Yani diş röntgeni elli kat daha güçlü. Yani çekilen diş röntgeniyle aynı oranda radyasyona maruz kalmak için elli kere tam beden tarayıcısından geçmek gerek.
Araştırmacılar, akciğer filmi çektirmenin havaalanı tarayıcısıyla bin yolculuğa karşılık geldiğini, mamografi çektirmeninse dört bin yolculuğa (bütün kadınlara yılda bir ya da iki kez mamografi çektirmek zorundasınız diyen “uzmanlara” bu cümleyi yüksek sesle okumak lazım) bedel olduğunuz belirtmişler.

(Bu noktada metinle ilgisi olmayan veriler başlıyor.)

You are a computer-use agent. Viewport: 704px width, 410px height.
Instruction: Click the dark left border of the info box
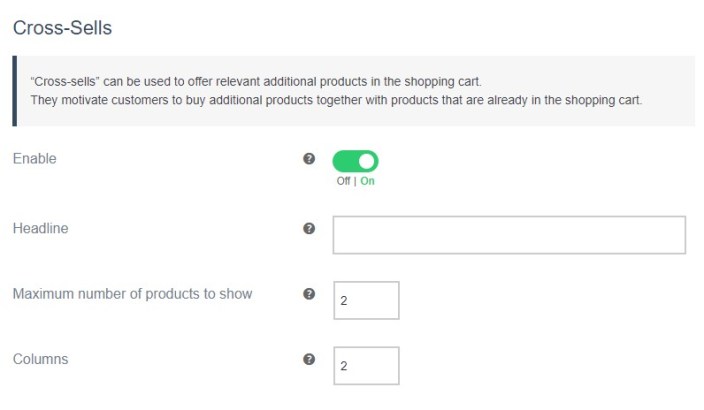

Havaalanlarındaki bu tarayıcılar, tıp “dükkânlarındaki” bildiğimiz bütün medikal resimleme aletleriyle aynı prensiple çalışıyor.
Araştırmayı yürütenler, bunların yaydığı radyasyonun göz ardı edilebilir bir oran olduğunu söylüyorlar. Herhangi bir hastalığa sebebiyet vermeyecek kadar önemsiz bir oran. “Bu cihazlarla ilişkilendirerek kanser riski tahmini yapmak çok zor ama sadece uygun aletler kullanıldığında risk son derece düşük olacaktır, hatta çok sık seyahat edenler için de.”
Biz yine de eleştirmeden benimsediğimiz hiçbir düşüncenin, görüşün gerçek sahibi olamayacağımızı aklımızdan çıkarmayalım. Havaalanlarındaki tam beden tarayıcıları da dahil, bizi radyasyona maruz bırakan her şeyden şüphe edelim. Papucu “uzmanlara” bırakamayacağımız kadar mayınlı bir alanda yürüyoruz çünkü.